Directions for this task → Reproduce the data below exactly as written. Pictures do not belong in the copy.

Records →
═══

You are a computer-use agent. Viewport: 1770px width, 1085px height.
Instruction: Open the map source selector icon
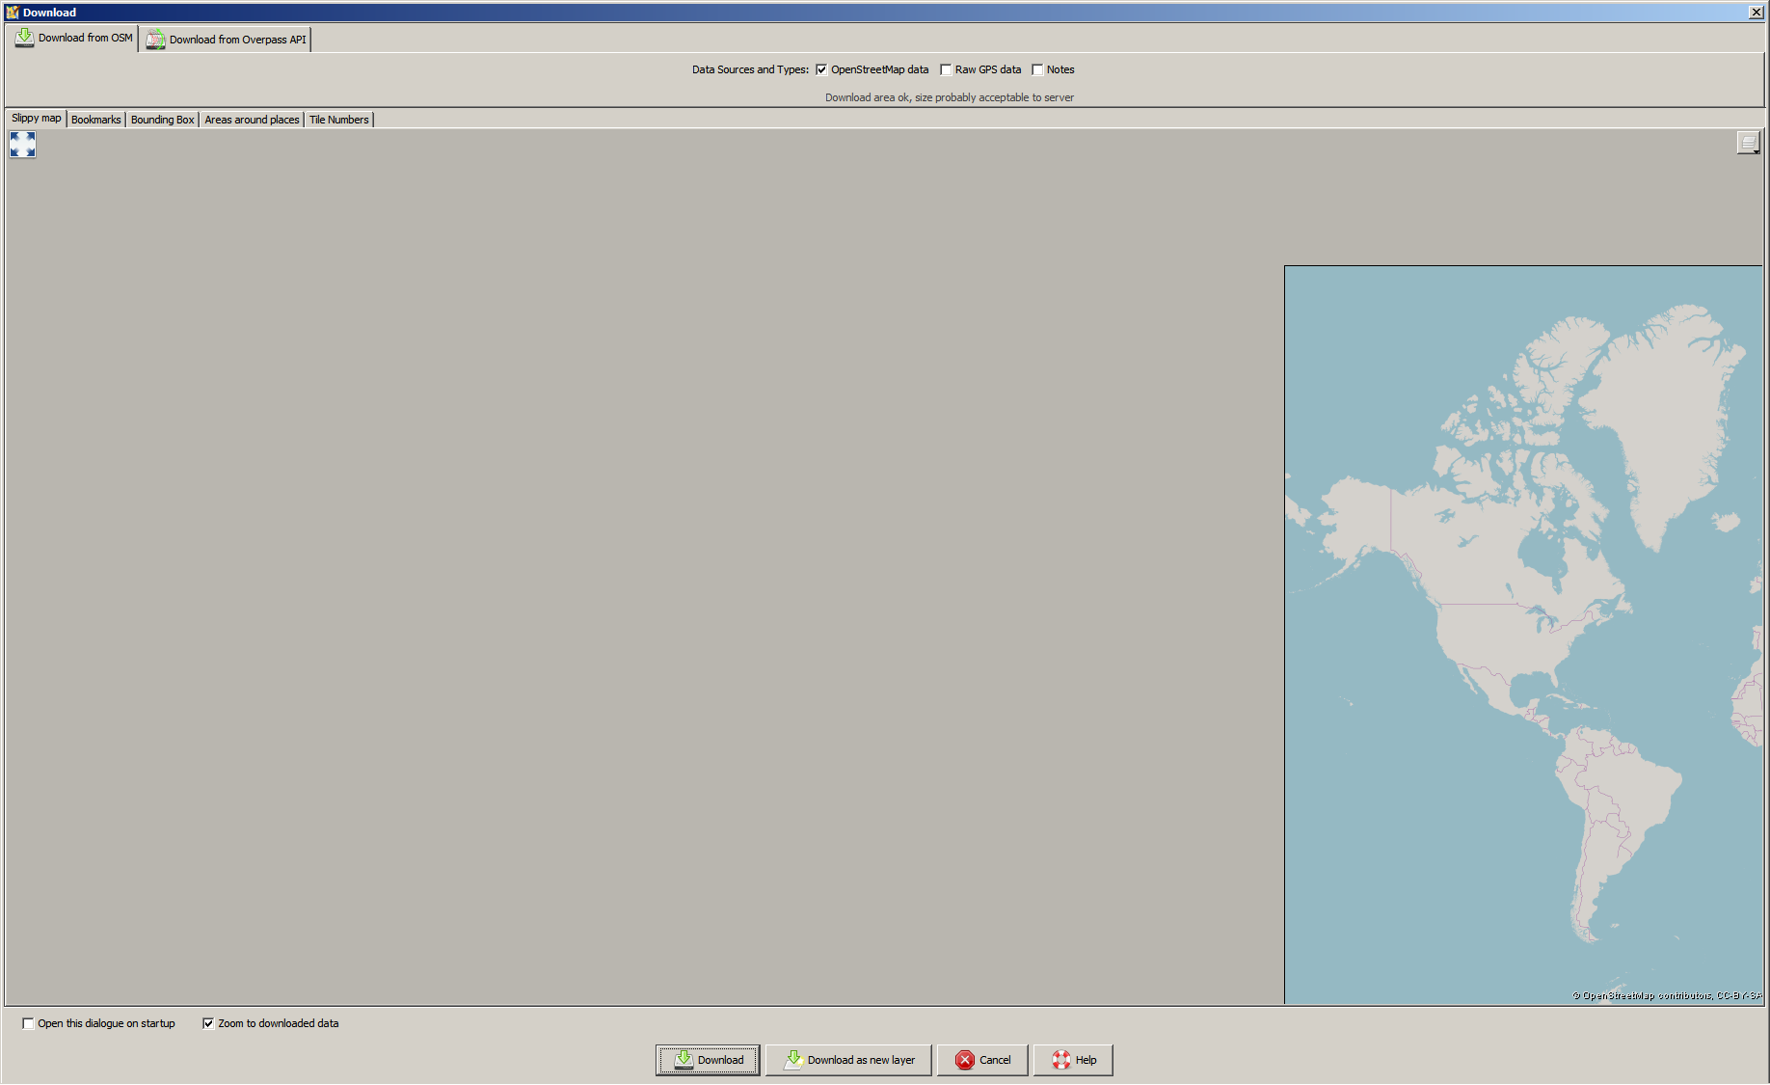1748,143
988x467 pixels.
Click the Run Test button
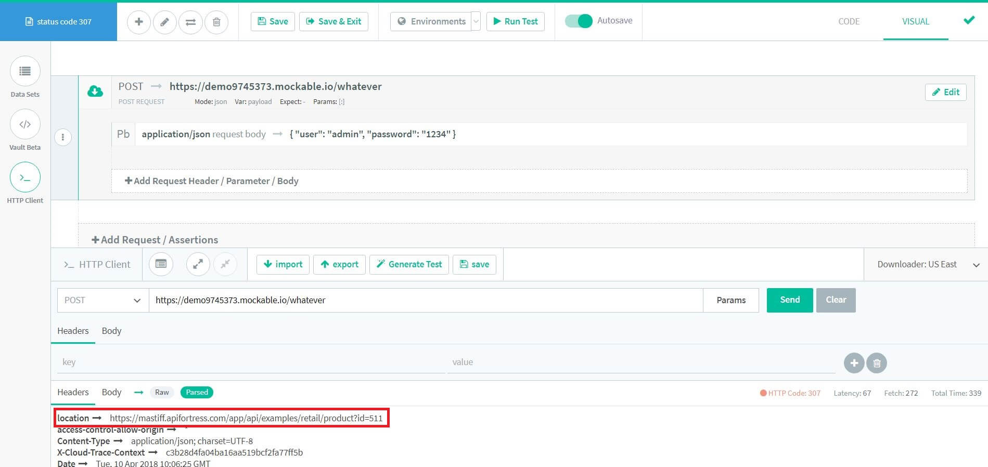pos(515,21)
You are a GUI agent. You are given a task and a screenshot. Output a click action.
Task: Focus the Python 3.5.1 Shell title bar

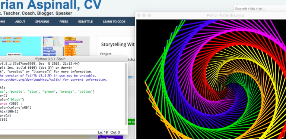(64, 59)
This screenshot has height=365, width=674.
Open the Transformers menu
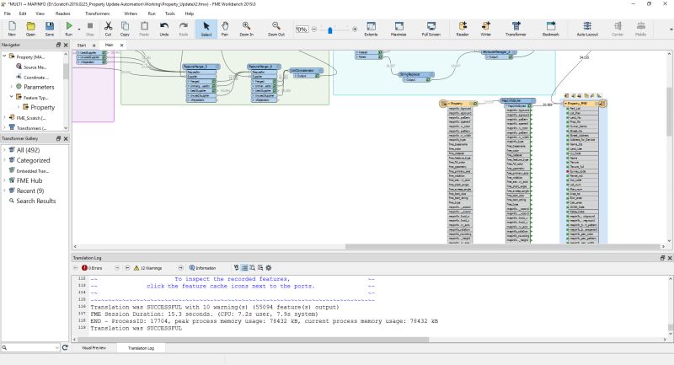[97, 14]
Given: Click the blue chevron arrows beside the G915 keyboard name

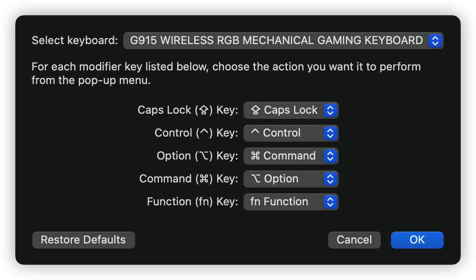Looking at the screenshot, I should (434, 41).

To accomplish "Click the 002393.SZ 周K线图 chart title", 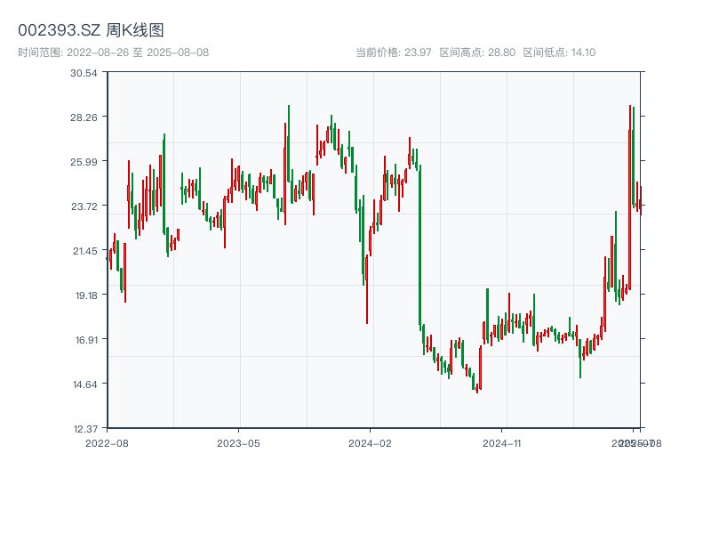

═══

Answer for the task →
You are a computer-use agent. Viewport: 1770px width, 1085px height.
Instruction: Open the map source selector icon
1748,143
988x467 pixels.
Click the Run Test button
pos(515,21)
You are a GUI agent. You are given a task and a screenshot. Output a click action.
Task: Focus the Python 3.5.1 Shell title bar

(64, 59)
This screenshot has height=365, width=674.
Open the Transformers menu
[97, 14]
Given: Click the blue chevron arrows beside the G915 keyboard name

Looking at the screenshot, I should (434, 41).

To accomplish "Click the 002393.SZ 周K线图 chart title", 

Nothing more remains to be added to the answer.